ЕЩЕ ОДНО ОТКРОВЕНИЕ У
— Человек — существо среднего рода. Средний человек: рост средний, возраст средний, особые приметы внутри, семейное положение в зависимости от страны, национальности, вероисповедания. Убеждения средние: те, что запомнил в детстве. Люди — ноты: осьмушки, четвертушки, половинки. Сидят на линеечках, как воробьи, и проявляются по очереди. В порядке очереди. Записана этими нотами музыка общественного движения.

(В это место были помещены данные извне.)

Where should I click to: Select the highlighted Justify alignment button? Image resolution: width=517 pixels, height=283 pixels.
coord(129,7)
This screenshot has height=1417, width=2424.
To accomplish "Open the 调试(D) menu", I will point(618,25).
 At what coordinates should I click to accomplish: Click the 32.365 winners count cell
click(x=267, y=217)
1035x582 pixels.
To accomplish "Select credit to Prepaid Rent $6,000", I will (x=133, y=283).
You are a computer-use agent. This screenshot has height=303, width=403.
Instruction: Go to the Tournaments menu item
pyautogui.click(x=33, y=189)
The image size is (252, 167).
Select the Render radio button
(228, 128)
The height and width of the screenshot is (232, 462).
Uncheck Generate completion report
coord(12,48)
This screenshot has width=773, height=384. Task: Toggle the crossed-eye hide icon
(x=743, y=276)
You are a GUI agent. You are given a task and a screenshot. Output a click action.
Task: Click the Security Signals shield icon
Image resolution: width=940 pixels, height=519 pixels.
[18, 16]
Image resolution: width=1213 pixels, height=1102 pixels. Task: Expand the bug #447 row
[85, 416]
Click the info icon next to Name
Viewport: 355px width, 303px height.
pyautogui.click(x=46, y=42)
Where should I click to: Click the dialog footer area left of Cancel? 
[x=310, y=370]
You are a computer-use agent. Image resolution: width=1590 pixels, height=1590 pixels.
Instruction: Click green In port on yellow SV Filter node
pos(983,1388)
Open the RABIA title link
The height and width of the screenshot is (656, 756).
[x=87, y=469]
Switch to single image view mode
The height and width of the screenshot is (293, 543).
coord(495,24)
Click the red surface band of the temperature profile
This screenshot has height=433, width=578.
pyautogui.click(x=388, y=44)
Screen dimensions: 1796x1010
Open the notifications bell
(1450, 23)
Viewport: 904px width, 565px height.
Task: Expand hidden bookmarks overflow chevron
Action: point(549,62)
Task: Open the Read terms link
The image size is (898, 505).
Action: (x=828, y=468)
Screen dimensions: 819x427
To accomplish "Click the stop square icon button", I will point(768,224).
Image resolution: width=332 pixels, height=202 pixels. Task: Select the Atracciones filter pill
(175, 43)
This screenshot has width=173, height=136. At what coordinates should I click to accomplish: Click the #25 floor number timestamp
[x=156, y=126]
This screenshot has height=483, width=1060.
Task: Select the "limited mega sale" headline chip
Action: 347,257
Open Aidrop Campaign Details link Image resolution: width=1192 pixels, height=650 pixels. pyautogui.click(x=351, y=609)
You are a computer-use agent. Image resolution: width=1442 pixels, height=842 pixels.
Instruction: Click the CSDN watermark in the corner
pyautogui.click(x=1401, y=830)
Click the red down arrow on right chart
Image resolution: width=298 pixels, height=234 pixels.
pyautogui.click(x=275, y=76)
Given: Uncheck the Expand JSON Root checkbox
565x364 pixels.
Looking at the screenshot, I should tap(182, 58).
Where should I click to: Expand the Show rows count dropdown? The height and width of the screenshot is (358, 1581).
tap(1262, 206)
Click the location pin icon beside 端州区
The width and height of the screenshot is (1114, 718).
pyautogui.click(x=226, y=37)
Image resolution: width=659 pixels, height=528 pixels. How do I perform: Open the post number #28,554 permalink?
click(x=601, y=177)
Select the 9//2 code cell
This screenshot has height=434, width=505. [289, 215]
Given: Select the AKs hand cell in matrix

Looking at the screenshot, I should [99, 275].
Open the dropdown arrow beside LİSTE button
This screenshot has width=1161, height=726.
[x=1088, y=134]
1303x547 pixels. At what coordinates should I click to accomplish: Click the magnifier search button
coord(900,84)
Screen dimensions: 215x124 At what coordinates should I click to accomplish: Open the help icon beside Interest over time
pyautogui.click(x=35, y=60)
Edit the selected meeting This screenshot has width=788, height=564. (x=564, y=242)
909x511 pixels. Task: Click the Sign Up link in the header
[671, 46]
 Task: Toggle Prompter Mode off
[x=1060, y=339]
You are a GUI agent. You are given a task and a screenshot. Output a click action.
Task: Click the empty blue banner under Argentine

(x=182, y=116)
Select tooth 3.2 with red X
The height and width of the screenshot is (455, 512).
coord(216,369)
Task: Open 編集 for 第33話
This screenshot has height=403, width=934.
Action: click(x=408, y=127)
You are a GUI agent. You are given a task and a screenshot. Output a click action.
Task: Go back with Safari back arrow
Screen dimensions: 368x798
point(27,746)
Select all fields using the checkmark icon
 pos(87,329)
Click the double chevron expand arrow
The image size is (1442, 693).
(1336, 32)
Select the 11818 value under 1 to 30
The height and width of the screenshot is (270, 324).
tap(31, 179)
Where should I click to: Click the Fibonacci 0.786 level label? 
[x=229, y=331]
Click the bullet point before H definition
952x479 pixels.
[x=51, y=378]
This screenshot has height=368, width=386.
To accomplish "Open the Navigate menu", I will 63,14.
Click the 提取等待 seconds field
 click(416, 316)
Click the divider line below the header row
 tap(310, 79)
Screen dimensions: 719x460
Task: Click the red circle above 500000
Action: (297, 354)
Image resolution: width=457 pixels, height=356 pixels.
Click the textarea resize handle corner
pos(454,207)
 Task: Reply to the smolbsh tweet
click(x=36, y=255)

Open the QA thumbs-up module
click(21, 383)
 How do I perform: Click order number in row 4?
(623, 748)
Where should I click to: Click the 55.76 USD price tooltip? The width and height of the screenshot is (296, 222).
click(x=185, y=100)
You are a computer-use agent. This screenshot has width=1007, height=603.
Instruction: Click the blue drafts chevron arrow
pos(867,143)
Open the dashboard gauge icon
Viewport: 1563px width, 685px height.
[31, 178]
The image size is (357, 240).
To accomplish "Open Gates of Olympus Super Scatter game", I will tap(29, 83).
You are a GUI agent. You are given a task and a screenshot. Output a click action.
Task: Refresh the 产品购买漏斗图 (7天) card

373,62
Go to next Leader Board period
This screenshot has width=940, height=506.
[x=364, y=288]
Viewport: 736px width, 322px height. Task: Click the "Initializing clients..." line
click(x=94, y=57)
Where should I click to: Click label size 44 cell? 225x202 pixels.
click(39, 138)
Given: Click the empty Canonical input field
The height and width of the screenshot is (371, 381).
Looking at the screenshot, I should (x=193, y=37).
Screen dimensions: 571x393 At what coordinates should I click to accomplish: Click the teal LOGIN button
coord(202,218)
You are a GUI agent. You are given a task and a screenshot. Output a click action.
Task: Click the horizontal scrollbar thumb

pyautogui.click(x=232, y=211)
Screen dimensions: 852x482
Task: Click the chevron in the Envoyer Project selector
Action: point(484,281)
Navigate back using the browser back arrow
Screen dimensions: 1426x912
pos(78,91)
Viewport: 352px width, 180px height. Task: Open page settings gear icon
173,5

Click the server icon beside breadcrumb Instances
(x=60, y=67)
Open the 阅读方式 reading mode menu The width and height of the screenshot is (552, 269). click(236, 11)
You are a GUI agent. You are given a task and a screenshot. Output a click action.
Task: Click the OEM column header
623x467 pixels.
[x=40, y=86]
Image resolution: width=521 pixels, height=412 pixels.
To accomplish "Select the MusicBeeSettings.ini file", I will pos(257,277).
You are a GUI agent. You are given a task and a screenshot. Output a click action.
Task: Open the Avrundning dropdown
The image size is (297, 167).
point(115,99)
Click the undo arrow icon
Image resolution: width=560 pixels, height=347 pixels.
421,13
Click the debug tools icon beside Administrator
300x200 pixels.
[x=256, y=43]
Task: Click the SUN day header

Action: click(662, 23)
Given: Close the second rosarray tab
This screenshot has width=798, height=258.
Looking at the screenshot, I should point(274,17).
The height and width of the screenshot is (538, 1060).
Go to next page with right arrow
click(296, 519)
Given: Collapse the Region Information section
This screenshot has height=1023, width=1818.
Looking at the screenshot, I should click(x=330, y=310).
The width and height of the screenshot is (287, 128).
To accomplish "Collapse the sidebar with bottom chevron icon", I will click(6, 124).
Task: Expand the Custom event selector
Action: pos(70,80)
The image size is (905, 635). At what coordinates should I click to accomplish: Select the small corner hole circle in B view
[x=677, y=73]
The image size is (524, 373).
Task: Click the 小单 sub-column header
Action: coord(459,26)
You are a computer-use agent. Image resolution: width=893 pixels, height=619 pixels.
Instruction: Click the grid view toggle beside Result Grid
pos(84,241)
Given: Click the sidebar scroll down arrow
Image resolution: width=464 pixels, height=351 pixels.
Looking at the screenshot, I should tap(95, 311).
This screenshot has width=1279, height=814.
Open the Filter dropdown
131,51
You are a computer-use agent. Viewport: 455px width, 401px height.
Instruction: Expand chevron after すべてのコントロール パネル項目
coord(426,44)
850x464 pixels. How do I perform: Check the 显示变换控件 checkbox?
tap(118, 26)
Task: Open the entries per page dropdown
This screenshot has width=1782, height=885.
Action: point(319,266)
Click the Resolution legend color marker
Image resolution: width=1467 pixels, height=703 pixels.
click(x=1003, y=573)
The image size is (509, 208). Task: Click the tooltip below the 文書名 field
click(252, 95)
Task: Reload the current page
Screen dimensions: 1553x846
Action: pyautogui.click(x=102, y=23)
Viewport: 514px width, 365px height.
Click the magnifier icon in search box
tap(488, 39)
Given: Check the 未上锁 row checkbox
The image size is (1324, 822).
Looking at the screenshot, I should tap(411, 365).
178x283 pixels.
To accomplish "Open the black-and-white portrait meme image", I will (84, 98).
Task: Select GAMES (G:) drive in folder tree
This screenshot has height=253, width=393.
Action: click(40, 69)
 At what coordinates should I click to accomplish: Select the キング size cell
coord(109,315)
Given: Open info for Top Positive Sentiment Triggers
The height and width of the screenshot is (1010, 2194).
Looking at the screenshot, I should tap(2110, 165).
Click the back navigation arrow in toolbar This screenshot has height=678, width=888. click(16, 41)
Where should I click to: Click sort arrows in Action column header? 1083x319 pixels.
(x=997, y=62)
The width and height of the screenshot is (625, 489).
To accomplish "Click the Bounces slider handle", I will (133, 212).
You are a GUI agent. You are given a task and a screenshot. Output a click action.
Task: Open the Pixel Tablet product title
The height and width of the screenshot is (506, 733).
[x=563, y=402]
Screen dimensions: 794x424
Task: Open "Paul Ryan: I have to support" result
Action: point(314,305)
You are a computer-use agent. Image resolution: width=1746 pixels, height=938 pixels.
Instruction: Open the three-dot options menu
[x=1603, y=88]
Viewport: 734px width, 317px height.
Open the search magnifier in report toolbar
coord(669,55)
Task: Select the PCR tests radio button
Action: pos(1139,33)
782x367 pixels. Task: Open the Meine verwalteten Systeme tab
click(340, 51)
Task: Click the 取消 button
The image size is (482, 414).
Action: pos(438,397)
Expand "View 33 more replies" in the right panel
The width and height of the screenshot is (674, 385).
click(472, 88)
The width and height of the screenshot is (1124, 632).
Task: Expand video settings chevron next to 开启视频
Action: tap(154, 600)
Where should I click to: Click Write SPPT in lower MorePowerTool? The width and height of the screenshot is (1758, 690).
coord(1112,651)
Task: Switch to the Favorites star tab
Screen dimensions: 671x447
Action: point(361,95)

То, что я слышу, — запись на ленте, истертой и облезлой. То, что я вижу, — оборванная и склеенная, выгоревшая под жестким светом вольтовой дуги кинолента. То, что я думаю, — мятая, замызганная перфокарта, где непробитая, где пробитая лишнего и, кажется даже, траченная жуком. Есть такой жук, специализируется по картону. Чем я хожу, Господи? Это — ноги?
У связали и повели на веревке, как ручного зверя. Пленный — не дикий зверь, чтобы сразу его убивать, и не человек, как все. Поэтому пленников водят на веревке и под конвоем, как водят ручных зверей, не очень страшных, но и небезопасных.